数据集格式和应用的问题

Question

数据集格式和应用的问题

urcllr opened this issue 6 years ago · comments

看了下载的raw和preprocessed的头几行格式，大概总结出有以下的字段：
RAW
{
question,question_type？,fact_or_option？,question_id,
documents[{title,bs_rank_pos？,is_selected？,paragraphs[]}],
entity_answers[],
answers[]
}

PREPROCESSED
{
question,question_type,fact_or_option,question_id,
documents[{title,bs_rank_pos,is_selected,paragraphs[],+most_related_para？,+segmented_title[对title分词],+segmented_paragraphs[对paragraphs分词]}],
answers[],
+answer_spans[],？
+fake_answers[],？
+segmented_answers[对answers分词],
+answer_docs[],？
+segmented_question[对question分词],
+match_scores[]？,
+yesno_type？
}

有几个问题想了解一下：

打？的那些字段代表什么意义？REQUIRED还是OPTIONAL？取值不同或忽略对结果大概有什么影响？如果是由proprocess.py生成出来的字段就可以忽略不解释。
看过CLOSED ISUUSES，RAW里面的bs_rank_pos是搜索排名数，是越大越推荐还是越小越推荐？
RAW里面的answers、entity_answers似乎都是答案，有什么区别？
准备用MRC做医学问答系统，让机器阅读不同版本的教材文字作为文章，用课后作业及其答案作为训练，或者从医学科普杂志上抽取问答，而不是搜索引擎中获取数据集。这种情况下，阅读文章该放在哪里？documents.paragraphs吗？
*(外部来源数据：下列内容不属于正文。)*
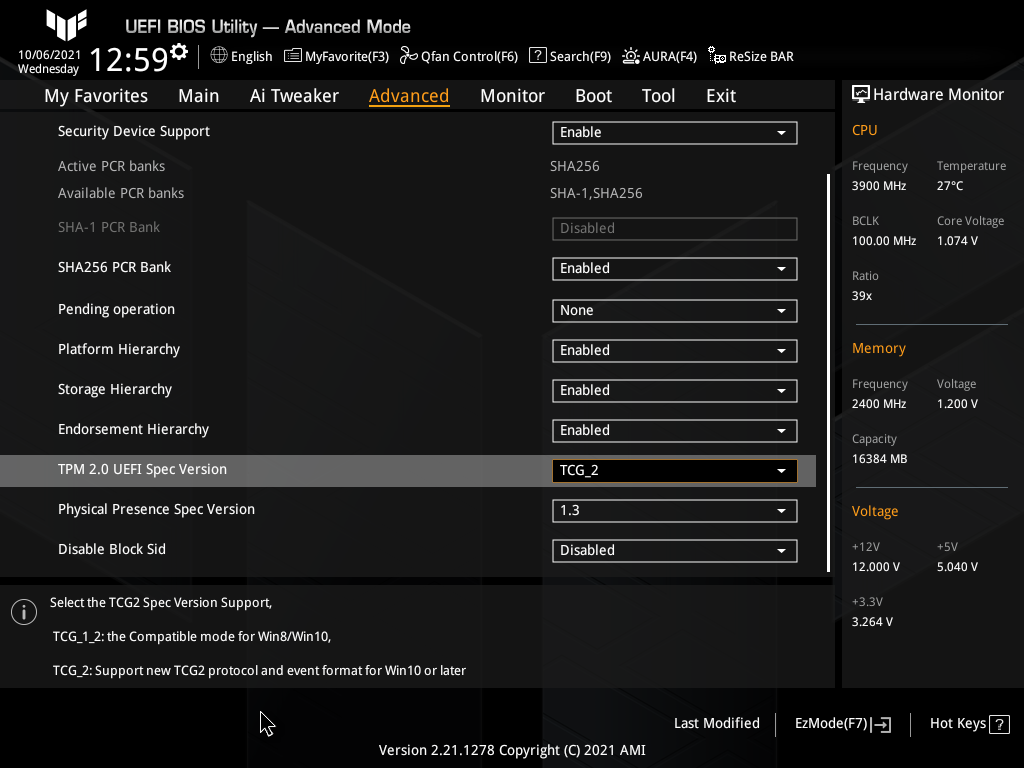
Task: Open AURA(F4) lighting icon
Action: tap(631, 56)
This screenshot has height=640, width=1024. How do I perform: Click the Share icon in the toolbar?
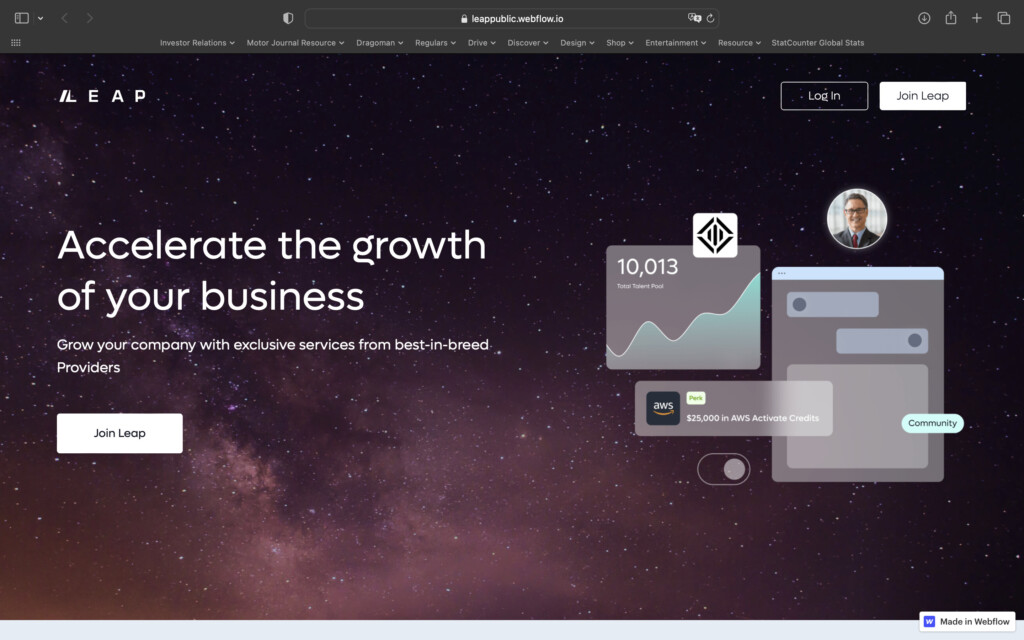click(951, 18)
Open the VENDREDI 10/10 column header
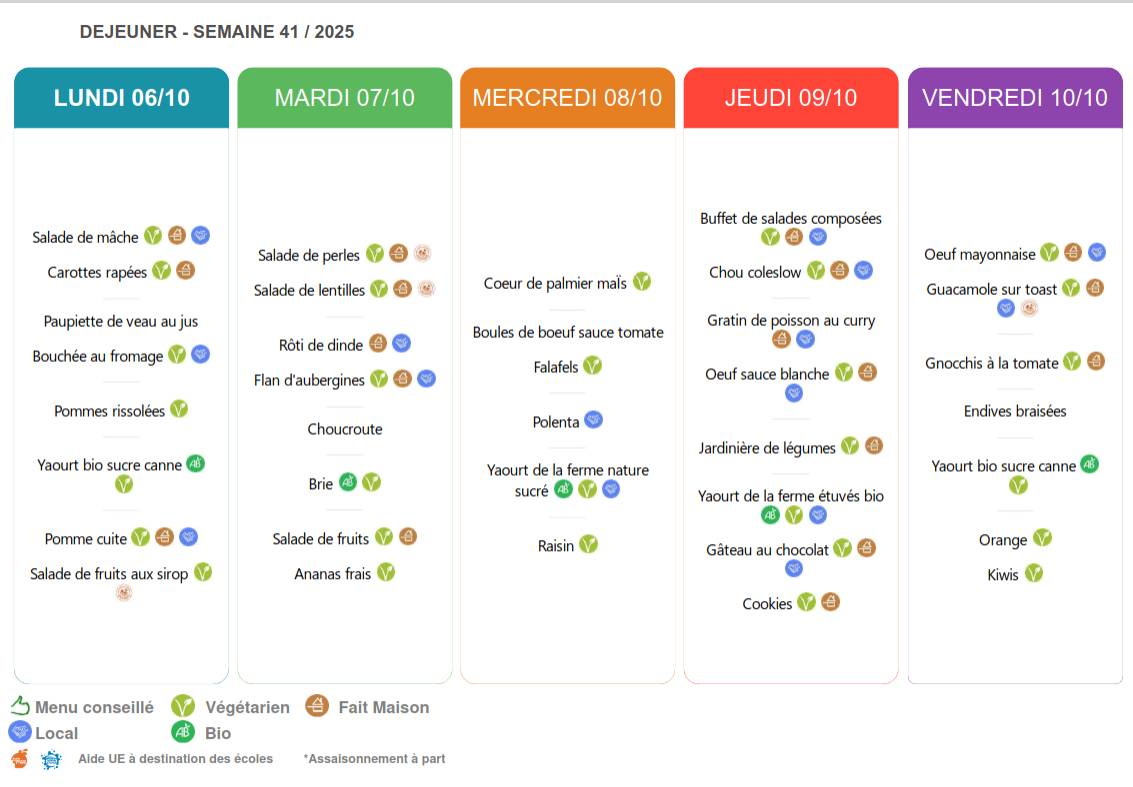1133x787 pixels. tap(1014, 98)
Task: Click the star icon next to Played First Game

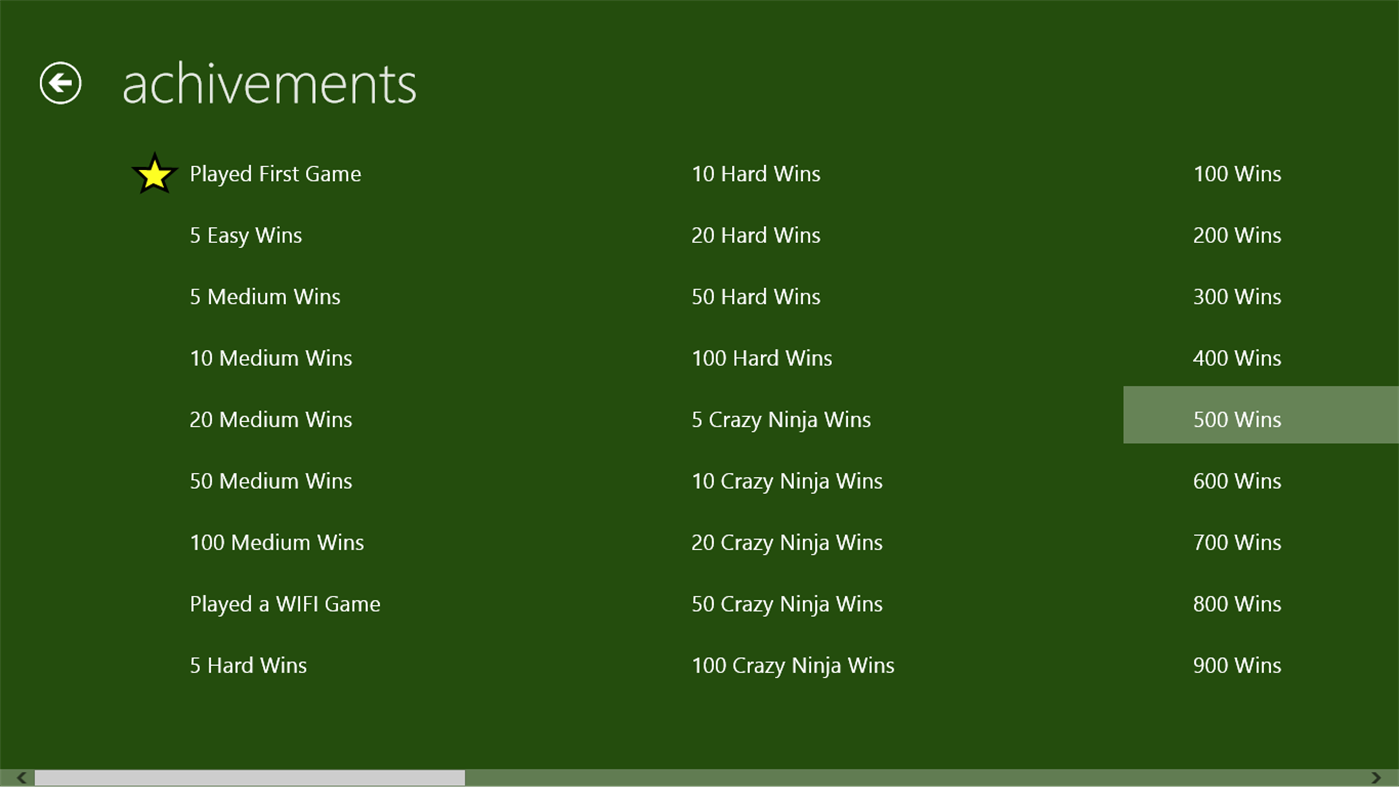Action: point(154,171)
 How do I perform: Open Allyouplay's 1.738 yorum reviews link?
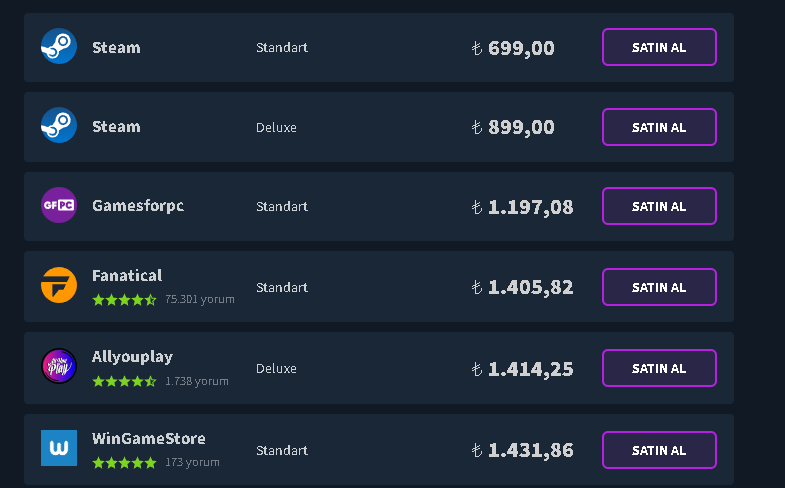(197, 381)
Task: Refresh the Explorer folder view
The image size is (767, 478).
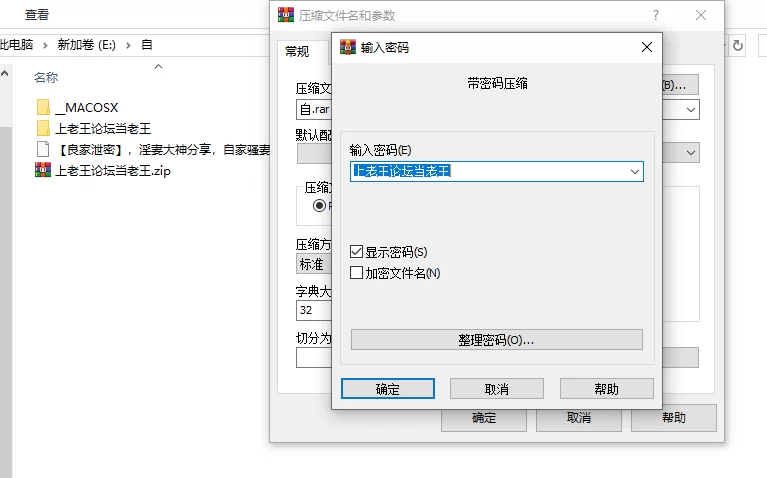Action: [738, 45]
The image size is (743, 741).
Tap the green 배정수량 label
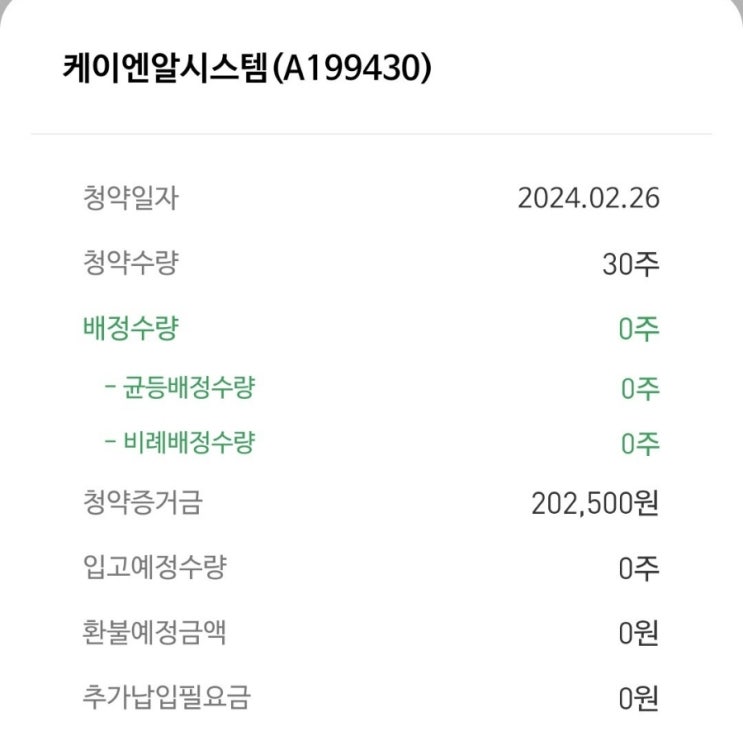130,329
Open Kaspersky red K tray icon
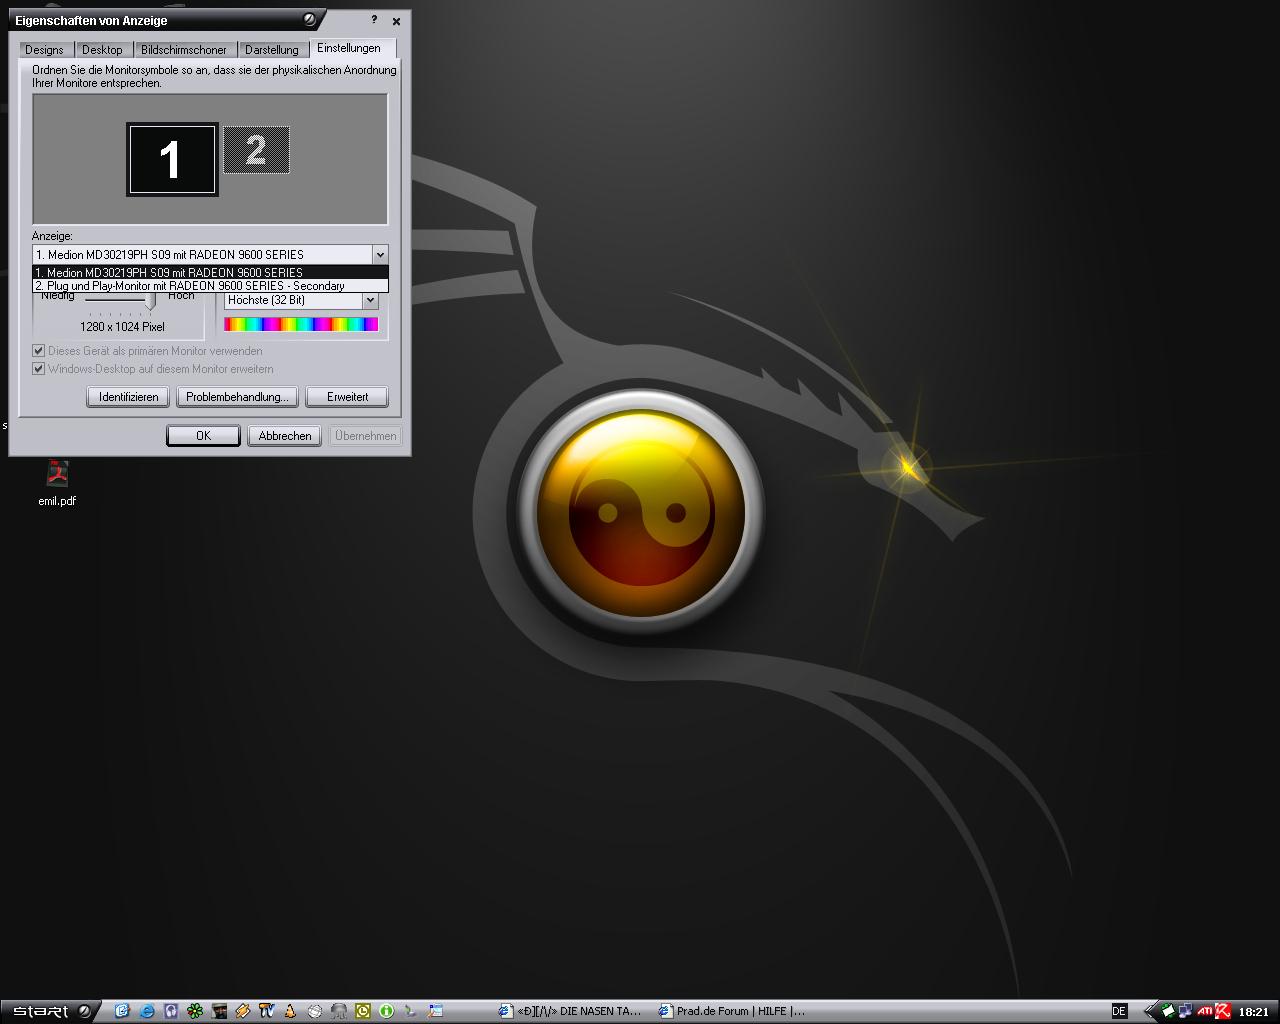 pos(1222,1011)
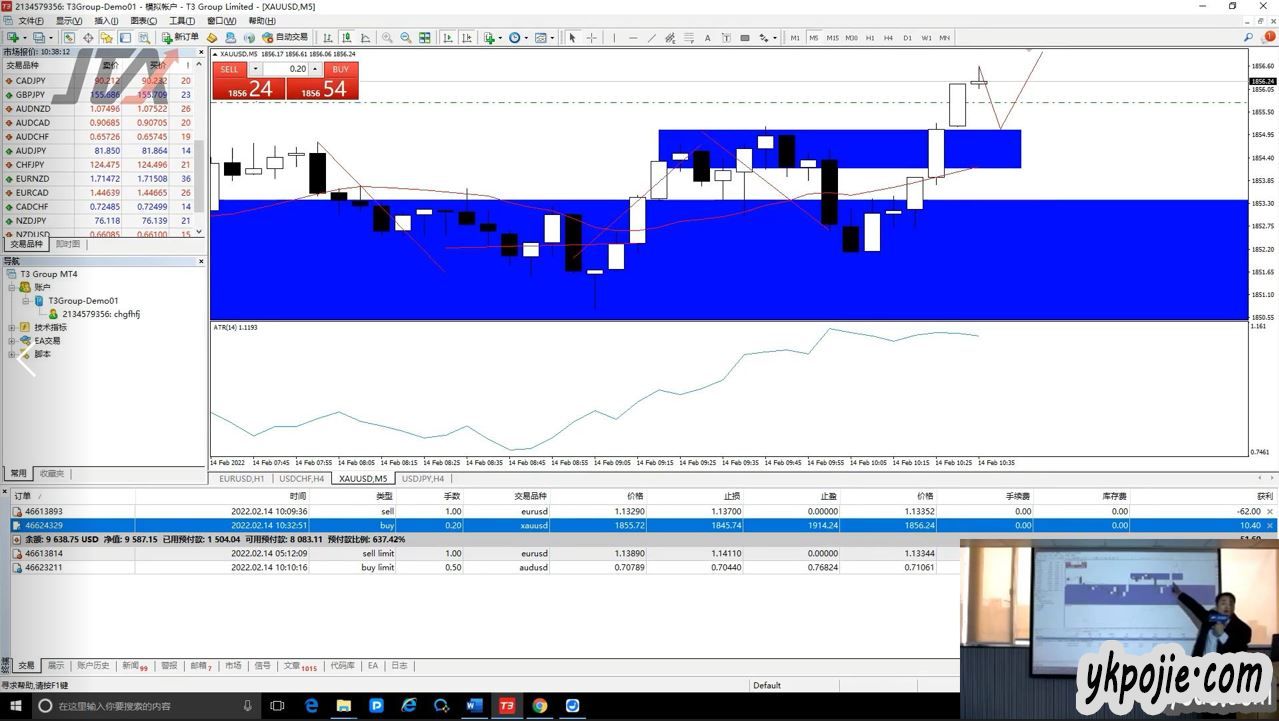
Task: Expand the EA交易 tree node
Action: (12, 341)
另外诸如bs_rank_pos、is_selected等与搜索引擎相关的字段该怎么配置？

万望赐教，谢谢！

urcllr commented 6 years ago

谢谢

urcllr · Answer 1 · Sat Apr 28 2018 17:16:33 GMT+0800 (China Standard Time)

不好意思，有个可行性的问题想先行了解一下：能否将整本教材的陈述性文字作为仅有的一篇大文章进行阅读（这篇文章就可能有几百M到几G），然后针对不同章节的内容进行问答？
假设一次性输入整本OFFICE教材，包括WORD/EXCEL/POWERPOINT作为仅有的一篇大文章，然后用户随便问关于WORD或EXCEL或POWERPOINT的问题它都能答上。而不用问WORD时选择WORD教程，问EXCEL时另外再选择EXCEL教程……

lkliukai · Answer 2 · Sat Apr 28 2018 19:19:03 GMT+0800 (China Standard Time)

如果是由proprocess.py生成出来的字段就可以忽略不解释。

Yes, it is.

看过CLOSED ISUUSES，RAW里面的bs_rank_pos是搜索排名数，是越大越推荐还是越小越推荐？

You could ignore the rank and we do not suggest use that information for now.

RAW里面的answers、entity_answers似乎都是答案，有什么区别？

They are answers in a further structured format and provide a different aspect to answer the question.

准备用MRC做医学问答系统……

It will be good, and you may just put the document under the paragraphs to reuse inference logic.

lkliukai · Answer 3 · Sat Apr 28 2018 19:20:51 GMT+0800 (China Standard Time)

不好意思，有个可行性的问题想先行了解一下：能否将整本教材的陈述性文字作为仅有的一篇大文章进行阅读（这篇文章就可能有几百M到几G），然后针对不同章节的内容进行问答？……

Yes it is, one of potential applications is to read the instruction book.